Dear Data Science community,
I have the following problem to solve and I'd like to learn which algorithm or approach I can use to tackle it. I don't expect a full solution here but I really want to understand what type of optimization problem I am looking at and expecting to get some pointers. FYI, I'm using Python, in case you'd like to suggest a certain library.
Problem domain is parcel lockers.
Calculate the top 5 optimal parcel locker cabinet configurations to accommodate most of the parcel deliveries throughout the year.
- Assume that I start with the data for daily ecommerce parcel
deliveries to parcel lockers for last year. I know how many parcels
of which size are delivered to parcel lockers stations for day n (n
is 1 to 365) in a certain region.

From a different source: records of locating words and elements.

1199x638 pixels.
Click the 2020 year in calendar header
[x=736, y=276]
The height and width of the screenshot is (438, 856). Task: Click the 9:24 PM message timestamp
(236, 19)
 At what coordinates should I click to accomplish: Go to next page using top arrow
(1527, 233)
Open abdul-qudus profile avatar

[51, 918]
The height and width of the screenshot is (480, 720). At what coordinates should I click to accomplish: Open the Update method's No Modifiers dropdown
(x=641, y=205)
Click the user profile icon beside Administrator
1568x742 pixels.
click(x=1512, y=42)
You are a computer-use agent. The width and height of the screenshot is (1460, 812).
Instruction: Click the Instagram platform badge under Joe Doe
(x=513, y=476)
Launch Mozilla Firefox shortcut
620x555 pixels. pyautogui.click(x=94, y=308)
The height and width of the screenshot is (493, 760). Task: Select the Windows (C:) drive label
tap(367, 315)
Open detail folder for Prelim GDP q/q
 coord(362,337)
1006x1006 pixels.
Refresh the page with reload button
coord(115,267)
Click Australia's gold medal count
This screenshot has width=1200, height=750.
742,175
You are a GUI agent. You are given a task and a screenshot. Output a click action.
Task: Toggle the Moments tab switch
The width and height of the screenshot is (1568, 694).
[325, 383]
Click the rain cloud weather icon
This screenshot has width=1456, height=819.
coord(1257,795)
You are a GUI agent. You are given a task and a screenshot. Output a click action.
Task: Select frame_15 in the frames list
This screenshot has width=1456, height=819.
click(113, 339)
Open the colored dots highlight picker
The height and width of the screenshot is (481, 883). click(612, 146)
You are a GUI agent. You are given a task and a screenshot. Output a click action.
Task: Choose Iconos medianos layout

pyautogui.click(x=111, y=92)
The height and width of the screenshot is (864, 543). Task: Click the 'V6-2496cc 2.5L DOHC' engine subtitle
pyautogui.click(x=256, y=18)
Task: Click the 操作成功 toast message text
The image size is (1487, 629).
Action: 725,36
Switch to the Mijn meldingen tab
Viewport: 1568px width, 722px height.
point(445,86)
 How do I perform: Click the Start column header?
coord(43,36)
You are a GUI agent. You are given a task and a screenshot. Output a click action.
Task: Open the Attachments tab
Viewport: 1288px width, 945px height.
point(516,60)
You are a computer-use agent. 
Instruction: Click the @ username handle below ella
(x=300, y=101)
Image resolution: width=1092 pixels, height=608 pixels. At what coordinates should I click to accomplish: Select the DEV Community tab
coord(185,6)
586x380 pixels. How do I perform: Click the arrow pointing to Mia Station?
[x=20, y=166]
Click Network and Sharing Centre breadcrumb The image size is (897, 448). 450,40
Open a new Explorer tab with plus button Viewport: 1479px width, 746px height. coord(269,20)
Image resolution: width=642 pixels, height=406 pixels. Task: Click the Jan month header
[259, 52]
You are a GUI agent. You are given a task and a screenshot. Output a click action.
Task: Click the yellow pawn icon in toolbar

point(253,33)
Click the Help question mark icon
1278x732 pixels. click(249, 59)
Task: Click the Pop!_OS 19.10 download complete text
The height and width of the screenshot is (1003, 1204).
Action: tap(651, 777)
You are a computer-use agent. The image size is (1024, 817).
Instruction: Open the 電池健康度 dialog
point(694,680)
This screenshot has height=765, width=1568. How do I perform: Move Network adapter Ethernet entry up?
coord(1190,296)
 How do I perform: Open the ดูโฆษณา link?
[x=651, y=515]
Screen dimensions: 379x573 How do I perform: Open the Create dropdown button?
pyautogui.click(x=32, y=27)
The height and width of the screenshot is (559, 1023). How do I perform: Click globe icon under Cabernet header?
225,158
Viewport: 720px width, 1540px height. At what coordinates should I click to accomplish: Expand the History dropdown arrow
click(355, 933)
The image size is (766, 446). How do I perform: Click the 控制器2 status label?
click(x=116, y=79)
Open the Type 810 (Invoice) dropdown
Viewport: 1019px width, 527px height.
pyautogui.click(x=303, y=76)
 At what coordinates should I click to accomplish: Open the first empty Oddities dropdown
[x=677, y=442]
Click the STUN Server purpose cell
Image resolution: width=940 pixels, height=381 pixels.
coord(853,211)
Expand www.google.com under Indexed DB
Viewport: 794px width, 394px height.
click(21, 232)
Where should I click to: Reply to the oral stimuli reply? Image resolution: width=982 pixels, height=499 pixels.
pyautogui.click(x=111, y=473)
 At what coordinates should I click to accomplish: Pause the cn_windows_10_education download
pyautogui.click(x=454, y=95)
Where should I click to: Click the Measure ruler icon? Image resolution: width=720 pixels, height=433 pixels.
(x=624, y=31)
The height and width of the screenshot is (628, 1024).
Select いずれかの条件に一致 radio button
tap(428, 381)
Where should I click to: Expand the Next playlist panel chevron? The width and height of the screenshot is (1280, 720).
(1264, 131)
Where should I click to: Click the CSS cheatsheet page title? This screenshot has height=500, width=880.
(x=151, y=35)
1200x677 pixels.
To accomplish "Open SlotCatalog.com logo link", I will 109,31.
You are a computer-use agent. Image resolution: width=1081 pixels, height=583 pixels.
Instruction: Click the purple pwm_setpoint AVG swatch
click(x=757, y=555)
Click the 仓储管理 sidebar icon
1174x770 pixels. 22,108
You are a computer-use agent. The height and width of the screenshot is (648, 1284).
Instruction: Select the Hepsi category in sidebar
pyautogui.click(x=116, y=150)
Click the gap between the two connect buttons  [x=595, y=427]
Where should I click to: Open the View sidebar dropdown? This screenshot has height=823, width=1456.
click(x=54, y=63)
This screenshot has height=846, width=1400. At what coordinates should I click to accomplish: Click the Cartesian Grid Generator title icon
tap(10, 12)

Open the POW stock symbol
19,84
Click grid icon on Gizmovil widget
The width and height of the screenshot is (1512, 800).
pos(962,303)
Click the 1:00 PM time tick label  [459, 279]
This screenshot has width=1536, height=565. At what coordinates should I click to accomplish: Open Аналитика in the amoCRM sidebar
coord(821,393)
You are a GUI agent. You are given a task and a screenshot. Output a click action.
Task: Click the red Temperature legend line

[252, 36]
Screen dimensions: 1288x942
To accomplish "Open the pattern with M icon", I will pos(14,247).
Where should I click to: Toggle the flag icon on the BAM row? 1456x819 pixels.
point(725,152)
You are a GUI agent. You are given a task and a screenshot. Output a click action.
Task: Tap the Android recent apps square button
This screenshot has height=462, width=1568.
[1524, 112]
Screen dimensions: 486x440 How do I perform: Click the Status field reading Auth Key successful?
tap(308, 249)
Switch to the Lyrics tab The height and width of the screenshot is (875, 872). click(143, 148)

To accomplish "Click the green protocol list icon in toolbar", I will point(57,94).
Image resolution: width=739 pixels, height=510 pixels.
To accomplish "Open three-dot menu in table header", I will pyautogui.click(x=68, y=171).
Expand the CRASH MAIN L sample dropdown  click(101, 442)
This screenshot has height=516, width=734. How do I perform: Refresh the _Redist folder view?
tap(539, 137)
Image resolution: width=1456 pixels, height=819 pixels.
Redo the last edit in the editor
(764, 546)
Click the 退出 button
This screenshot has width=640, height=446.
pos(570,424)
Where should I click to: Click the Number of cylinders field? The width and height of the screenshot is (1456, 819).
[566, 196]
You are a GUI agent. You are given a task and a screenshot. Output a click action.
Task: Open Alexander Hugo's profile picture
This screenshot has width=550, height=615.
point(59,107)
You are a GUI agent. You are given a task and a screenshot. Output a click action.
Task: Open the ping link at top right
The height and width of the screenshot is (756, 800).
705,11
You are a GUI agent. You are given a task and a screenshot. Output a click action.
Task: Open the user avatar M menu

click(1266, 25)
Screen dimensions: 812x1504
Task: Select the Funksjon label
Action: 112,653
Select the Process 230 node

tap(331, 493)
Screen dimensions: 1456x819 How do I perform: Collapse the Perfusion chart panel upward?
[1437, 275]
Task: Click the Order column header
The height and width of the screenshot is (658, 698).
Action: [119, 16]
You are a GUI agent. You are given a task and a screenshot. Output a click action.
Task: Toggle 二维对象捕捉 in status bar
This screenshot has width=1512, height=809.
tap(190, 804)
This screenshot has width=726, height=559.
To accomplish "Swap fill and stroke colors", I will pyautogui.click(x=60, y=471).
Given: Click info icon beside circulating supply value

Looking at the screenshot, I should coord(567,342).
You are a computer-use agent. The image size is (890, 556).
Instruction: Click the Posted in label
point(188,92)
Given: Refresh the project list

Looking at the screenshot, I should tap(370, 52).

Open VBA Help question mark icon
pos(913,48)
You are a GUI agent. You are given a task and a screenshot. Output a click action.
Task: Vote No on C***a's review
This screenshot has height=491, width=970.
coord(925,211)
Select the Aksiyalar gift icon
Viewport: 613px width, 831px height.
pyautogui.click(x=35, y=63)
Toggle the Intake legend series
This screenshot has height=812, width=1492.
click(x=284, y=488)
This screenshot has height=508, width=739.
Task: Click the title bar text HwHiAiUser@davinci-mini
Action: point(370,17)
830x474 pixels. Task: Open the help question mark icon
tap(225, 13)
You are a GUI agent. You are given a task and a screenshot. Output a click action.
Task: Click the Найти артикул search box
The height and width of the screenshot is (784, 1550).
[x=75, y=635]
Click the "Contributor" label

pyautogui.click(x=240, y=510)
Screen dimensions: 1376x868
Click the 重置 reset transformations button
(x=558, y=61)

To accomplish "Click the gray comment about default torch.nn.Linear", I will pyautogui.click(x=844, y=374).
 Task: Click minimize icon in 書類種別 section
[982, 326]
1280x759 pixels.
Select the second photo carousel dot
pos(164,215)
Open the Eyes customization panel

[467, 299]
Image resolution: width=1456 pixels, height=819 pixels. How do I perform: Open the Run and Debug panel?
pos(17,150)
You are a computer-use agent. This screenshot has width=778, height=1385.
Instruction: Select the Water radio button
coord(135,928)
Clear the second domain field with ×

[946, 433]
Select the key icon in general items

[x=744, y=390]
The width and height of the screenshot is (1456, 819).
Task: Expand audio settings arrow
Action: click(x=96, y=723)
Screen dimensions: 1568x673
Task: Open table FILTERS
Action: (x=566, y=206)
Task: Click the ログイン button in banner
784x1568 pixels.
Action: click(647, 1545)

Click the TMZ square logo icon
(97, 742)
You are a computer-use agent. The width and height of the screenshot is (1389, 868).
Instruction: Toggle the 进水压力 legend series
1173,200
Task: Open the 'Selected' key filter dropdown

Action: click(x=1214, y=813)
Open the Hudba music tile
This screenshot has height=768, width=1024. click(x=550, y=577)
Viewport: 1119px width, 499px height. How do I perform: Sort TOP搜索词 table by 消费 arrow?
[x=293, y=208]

Let's say I don't know the exact
parcel locker station locations but I know each customer's rough home
coordinates. So data looks like => array of (day of year, parcel
size, customer location)
- All data is per single parcel, no complicated scenarios.
- Now, I want to create my own optimal parcel locker network to accommodate those deliveries. Let's say I calculated optimal locations for the parcel locker stations. Now my data looks like this: array of (day of year, parcel size, parcel locker station location) => customer location is now translated to closest parcel locker station location.
- Imagine I'm limited to 3 sizes of lockers and smaller ones can fit in the larger ones.
- size 1 fits in size 2 and size 3
- size 2 fits in size 3
- Given those 3 locker sizes I now know which of my parcels fits to which locker size => now my data is: array of (day of year, min locker size, parcel locker station location) - now aggregating this data per location tells me how many of which locker size (at minimum) I need at each certain parcel locker station.
- Parcel locker stations are made of locker cabinets which accommodate a certain locker configuration. A fictional locker cabinet configuration would look like: [2 * (size 1), 3 * (size 2), 0 (size 3)] or [1 * (size 1), 2 * (size 2), 1 * (size 3)] etc, etc.
The problem I want to solve starts here
- Given that:
- I can place any number of locker cabinets in a parcel locker station;
- Each locker cabinet can be maximum 2 meters in height and;
- Each locker cabinet is a single column of lockers (given that all 3 locker sizes have the same width);
- For cost purposes I'm limited to producing 5 types of locker cabinet configurations.
- How can I calculate the top best 5 locker cabinet configurations from this data? - Best means:
- Throughout the year I'll use the minimum amount of locker cabinets;
- I will also minimize the amount of unhappy customers on peak periods (Christmas, black Friday etc...)
- To simplify, I'm not allowed to add additional lockers on peak days.